* [DATASET EXTRACT]:
----------------

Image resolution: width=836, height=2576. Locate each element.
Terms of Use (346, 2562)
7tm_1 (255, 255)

----------------

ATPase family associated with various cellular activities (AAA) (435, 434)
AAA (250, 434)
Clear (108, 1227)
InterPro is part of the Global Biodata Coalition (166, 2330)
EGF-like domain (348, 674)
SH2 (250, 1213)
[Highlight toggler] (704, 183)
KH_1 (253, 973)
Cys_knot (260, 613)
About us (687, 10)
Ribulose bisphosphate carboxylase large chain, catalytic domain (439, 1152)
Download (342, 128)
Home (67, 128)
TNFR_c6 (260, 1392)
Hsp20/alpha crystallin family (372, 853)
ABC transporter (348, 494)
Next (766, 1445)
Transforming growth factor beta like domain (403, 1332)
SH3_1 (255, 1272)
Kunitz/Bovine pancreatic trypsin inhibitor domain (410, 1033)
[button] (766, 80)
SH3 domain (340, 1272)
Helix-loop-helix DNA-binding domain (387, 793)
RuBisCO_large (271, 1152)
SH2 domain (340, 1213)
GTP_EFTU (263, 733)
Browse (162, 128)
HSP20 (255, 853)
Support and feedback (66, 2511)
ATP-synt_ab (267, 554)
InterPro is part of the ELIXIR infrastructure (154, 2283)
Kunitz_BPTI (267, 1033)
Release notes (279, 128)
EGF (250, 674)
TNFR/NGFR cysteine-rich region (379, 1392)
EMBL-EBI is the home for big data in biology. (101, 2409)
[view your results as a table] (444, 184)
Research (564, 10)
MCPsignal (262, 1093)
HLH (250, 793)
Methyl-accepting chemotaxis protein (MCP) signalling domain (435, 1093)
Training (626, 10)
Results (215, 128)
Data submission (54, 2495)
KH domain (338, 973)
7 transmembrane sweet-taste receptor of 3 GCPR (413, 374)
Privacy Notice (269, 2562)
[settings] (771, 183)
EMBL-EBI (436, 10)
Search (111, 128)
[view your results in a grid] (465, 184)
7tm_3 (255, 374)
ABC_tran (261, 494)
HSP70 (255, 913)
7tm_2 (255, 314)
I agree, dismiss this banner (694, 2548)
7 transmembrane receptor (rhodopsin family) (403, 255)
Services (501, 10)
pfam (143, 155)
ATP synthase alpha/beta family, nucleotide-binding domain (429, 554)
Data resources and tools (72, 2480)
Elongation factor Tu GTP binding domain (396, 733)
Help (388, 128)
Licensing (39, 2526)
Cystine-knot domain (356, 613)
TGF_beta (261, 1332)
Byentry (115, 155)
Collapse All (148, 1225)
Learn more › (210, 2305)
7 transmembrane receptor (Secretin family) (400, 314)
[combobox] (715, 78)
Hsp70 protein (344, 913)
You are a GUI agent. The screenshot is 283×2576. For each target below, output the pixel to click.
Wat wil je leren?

----------------

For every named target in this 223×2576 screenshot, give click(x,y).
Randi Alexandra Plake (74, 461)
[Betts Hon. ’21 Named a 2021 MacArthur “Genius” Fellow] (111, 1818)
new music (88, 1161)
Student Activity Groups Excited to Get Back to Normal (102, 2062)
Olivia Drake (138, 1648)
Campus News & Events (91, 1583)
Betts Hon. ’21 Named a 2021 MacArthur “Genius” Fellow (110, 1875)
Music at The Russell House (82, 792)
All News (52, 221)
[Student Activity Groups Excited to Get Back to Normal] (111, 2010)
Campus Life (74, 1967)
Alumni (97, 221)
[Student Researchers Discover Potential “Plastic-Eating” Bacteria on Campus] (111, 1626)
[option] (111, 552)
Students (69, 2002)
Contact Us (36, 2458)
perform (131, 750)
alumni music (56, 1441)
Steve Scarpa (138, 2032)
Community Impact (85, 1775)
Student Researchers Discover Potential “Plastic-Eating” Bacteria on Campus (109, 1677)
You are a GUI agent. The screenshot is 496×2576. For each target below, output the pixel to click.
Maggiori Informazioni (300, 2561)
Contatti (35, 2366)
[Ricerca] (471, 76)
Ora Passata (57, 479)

----------------

Take exactly the lines from the one containing "Maggiori Informazioni (300, 2561)" through the one containing "Ora Passata (57, 479)" in the data above, and output them with nothing added.

* [RESULT OF THIS EXERCISE]:
Maggiori Informazioni (300, 2561)
Contatti (35, 2366)
[Ricerca] (471, 76)
Ora Passata (57, 479)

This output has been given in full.